_RECORDS SHOWN_:
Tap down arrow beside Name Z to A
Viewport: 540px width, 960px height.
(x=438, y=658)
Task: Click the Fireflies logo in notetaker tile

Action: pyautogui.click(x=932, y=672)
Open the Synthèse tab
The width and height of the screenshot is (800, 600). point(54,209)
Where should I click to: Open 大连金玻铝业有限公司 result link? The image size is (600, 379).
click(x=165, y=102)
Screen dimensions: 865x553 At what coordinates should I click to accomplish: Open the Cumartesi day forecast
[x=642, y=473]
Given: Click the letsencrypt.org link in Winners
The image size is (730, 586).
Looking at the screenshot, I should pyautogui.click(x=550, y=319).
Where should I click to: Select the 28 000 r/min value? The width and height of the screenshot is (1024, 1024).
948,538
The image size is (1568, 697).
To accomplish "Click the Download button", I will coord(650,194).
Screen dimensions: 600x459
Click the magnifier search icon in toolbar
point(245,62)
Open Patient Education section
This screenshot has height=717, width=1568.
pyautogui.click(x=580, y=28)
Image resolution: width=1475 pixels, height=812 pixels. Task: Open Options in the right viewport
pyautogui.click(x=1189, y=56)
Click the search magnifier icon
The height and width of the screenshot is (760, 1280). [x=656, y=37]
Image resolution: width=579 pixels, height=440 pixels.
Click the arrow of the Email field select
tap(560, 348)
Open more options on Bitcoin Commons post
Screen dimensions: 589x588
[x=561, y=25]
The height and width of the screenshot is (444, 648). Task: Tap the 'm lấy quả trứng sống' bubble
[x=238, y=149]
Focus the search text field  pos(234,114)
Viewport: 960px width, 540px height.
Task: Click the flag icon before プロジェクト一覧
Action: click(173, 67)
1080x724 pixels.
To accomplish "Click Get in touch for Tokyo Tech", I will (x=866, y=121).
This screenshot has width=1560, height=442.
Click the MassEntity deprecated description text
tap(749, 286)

_WORK TASK_:
Check the listing above for "will". Show every line where it turns up.

_TASK ANSWER_:
To accomplish "Click the Download button", I will coord(650,194).
To accomplish "Click Get in touch for Tokyo Tech", I will (x=866, y=121).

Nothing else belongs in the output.